Hidden-failure-critical devices

  • Review, and affirm or reconsider, which of the various device types in the facility's inventory are identified as having failures with outcomes at Severity Level 3.
  • Document the discovery of any hidden failures that were judged capable of causing a patient injury (device types considered to be severity Level 3); and the subsequent precautionary actions that were implemented.
  • Provide a brief analysis of the testing intervals being used for each manufacturer-model group considered to be Severity Level 3.
  • Generate a statement as to whether or not this analysis supports a conclusion that the various preventive and mitigation measures are adequate and therefore that the effectiveness of the current equipment safety program is acceptable.
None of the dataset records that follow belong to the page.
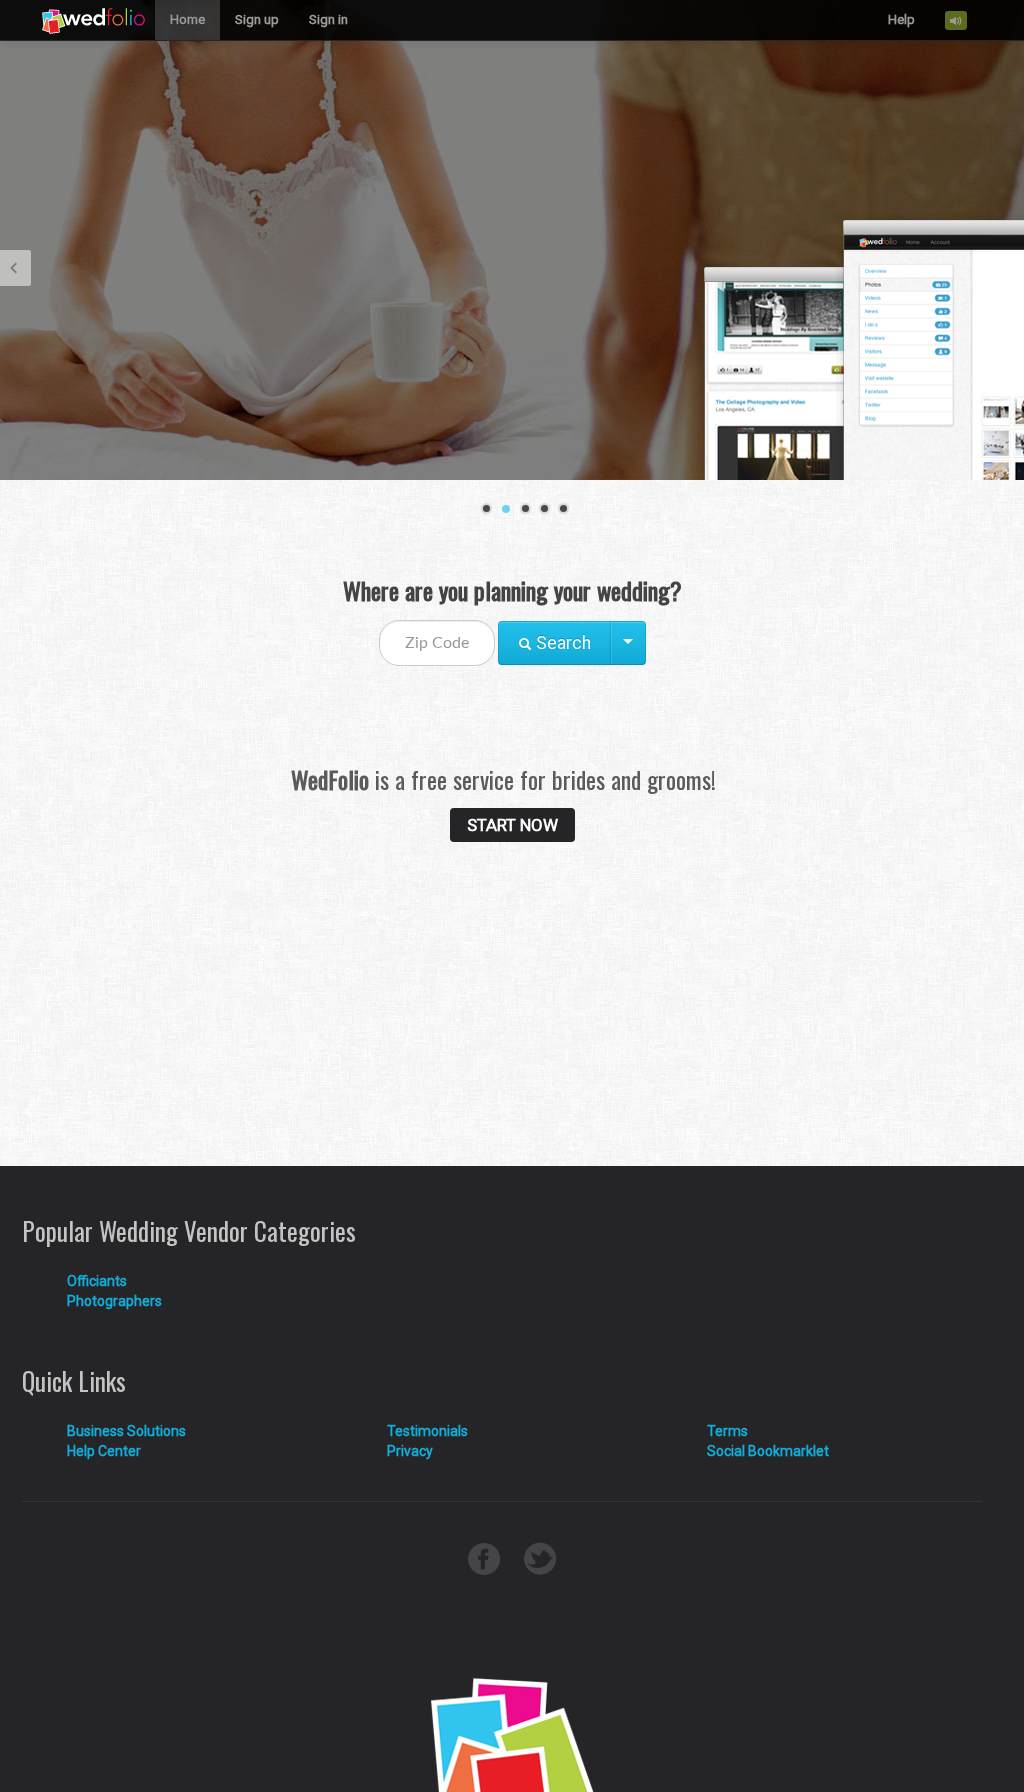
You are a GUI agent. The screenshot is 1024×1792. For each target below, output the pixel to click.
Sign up (257, 19)
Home (187, 19)
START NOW (512, 825)
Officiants (97, 1281)
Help (901, 19)
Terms (727, 1431)
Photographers (114, 1301)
Equipment-related incidents

  • Document the occurrence and nature of any reported equipment-related incidents or near misses
  • Attempt to correlate any changes in the level of documented incidents with any recent changes in the equipment safety program

8.12 Which device types benefit the most from PM – from a patient safety viewpoint?
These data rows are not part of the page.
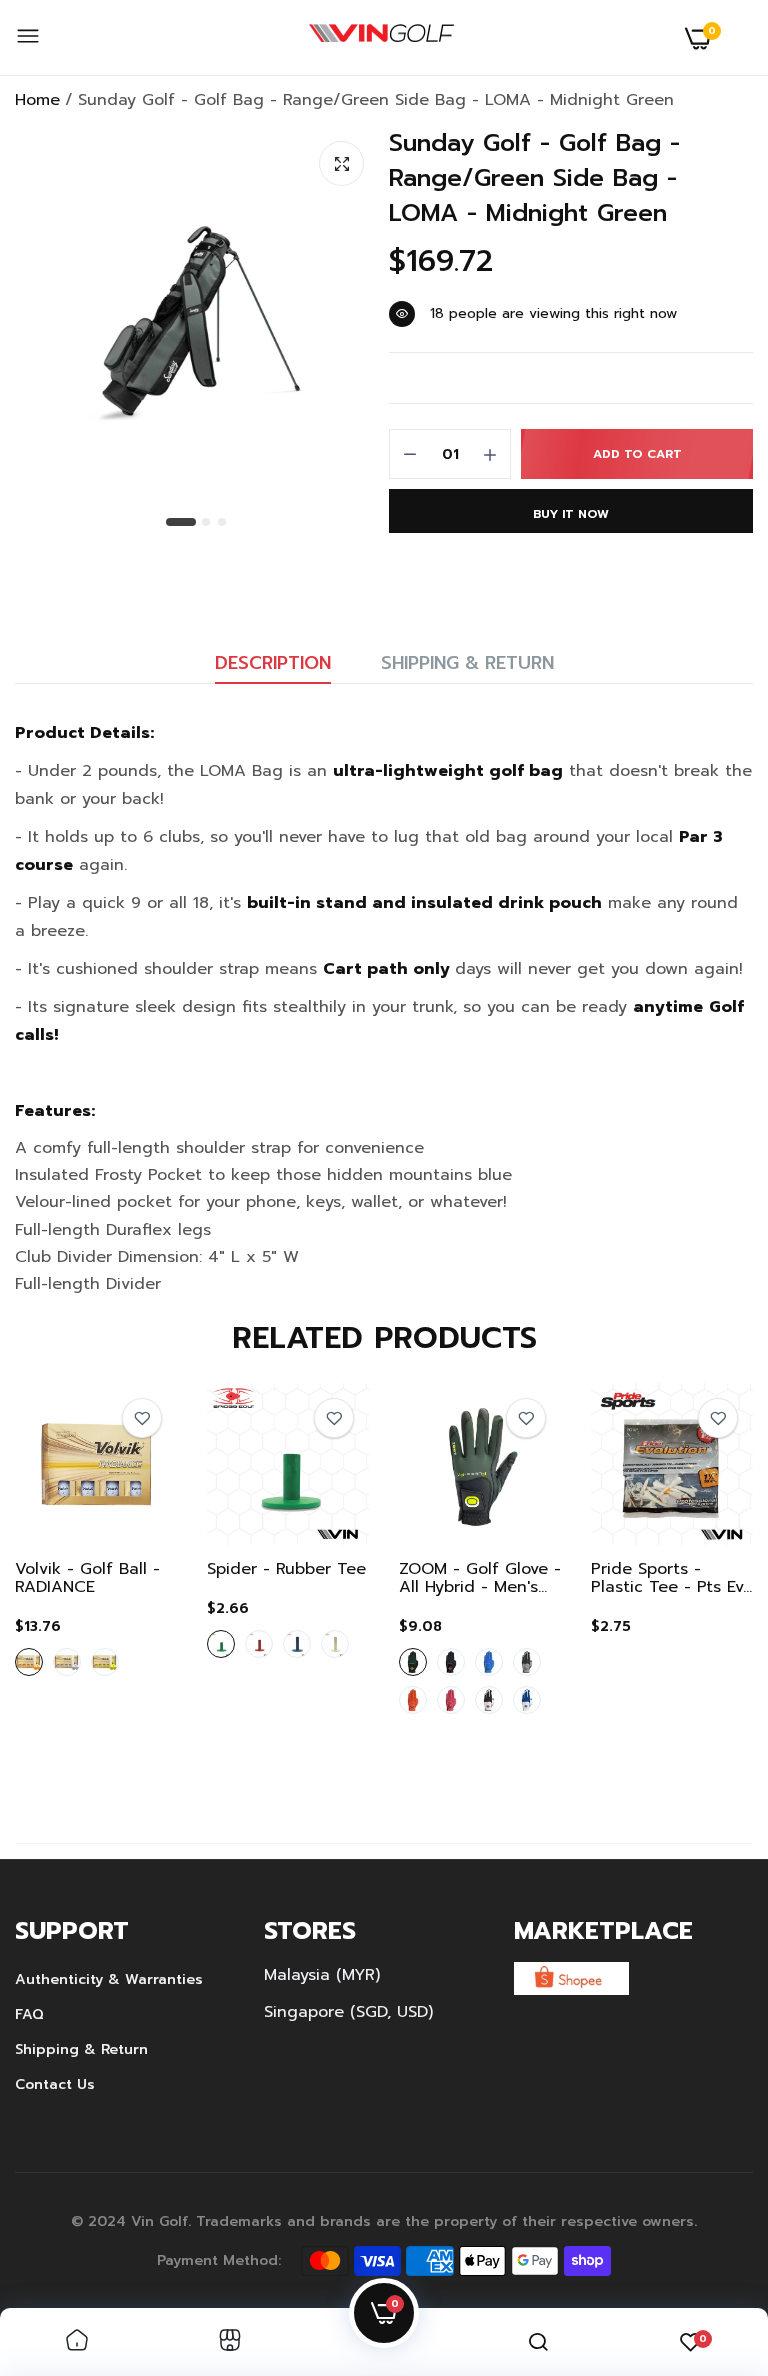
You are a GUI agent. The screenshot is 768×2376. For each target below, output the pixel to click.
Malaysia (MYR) (322, 1975)
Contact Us (55, 2084)
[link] (142, 1418)
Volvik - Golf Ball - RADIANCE (87, 1578)
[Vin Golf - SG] (381, 38)
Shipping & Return (467, 663)
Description (273, 663)
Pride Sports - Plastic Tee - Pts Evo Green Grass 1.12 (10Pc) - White (672, 1578)
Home (37, 100)
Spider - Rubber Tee (286, 1569)
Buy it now (571, 514)
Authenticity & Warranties (109, 1979)
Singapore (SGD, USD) (348, 2012)
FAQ (29, 2014)
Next (703, 1583)
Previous (65, 1583)
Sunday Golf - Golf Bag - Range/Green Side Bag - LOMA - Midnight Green (534, 178)
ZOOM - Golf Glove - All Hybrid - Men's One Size (480, 1578)
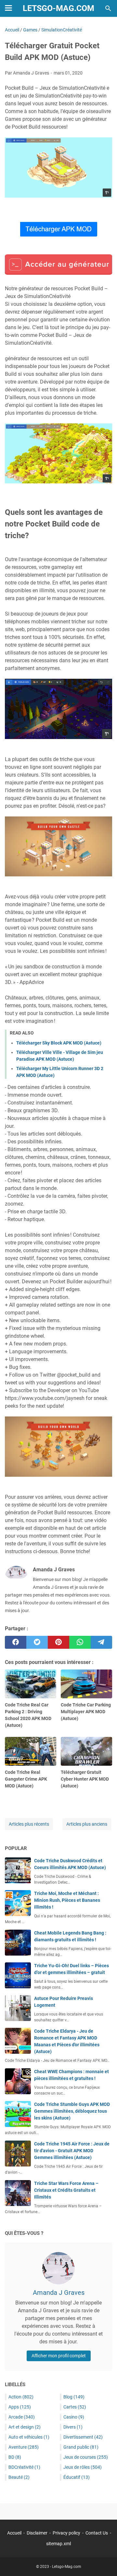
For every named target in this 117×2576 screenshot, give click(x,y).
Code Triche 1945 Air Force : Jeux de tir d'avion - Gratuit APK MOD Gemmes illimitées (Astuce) (72, 2150)
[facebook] (15, 1642)
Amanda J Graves (58, 2292)
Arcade (21, 2417)
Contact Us (96, 2533)
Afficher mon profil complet (59, 2355)
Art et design (24, 2427)
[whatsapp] (80, 1642)
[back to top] (104, 2561)
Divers (73, 2427)
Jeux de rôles (82, 2467)
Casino (73, 2417)
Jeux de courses (85, 2457)
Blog (73, 2396)
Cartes (74, 2406)
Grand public (80, 2447)
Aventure (23, 2447)
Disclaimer (37, 2533)
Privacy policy (66, 2533)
The analysis in HTM ComDoc 3. showed that from a patient safety viewpoint the facility’s equipment maintenance and safety programs should be focused on a relatively small fraction (about 10%) of the 700 to 800 different kinds of devices on the typical hospital’s inventory. Reducing the failure rate of what are judged to be the most critical of the facility’s PM-critical devices (eleven different types of device) by restoring their non-durable parts in a competent and timely manner has the potential to have the greatest impact on maintaining the highest possible level of patient safety. But the actual contribution of this part of the facility’s equipment maintenance program relative to other potential safety measures can only be determined by analyzing the facility’s Repair Call Cause Coding data. Based on the repair call analyses reported to date (HTM ComRef 3., HTM ComRef 8. and HTM ComRef 9.) the impact of traditional preventive maintenance is not expected to be very large, relative to the other causes of failure. Similarly, the contribution of the facility’s device performance and safety testing is not expected to be very large either. However, this can only be confirmed by documenting the actual incidence rate of any hidden failures discovered when testing the facility’s performance-critical devices. And device maintenance does nothing whatsoever to reduce the primary cause of equipment-related incidents - which is misuse of certain kinds of equipment (HTM ComRef 12.). Use-error data from an ongoing Repair Cause Coding program can, however, shed valuable light on which devices in the facility’s inventory appear to have the greatest potential for misuse that could cause a patient injury.

Widespread adoption of this more focused, risk-based and evidence-based type of equipment maintenance and safety program will allow the commitment of fewer resources to the non-productive preventive maintenance tasks that many hospitals are still performing. This would then create an important opportunity for clinical engineering programs to accept a greater level of responsibility for medical equipment safety by assisting with, or managing, some or all of the non-maintenance preventive measures described above.

8.13 Which device types benefit the most from PM – from a business economics viewpoint?

As noted elsewhere, there are some important business economics factors that should be taken into account when designing the facility’s medical equipment maintenance program. This is the subject of HTM ComDoc 9.. There are probably items that the facility considers to be reputation-critical or that have the potential to generate preventable, expensive repairs. These economic issues certainly need to be considered when optimizing the facility’s medical equipment maintenance program (HTM ComRef 13.).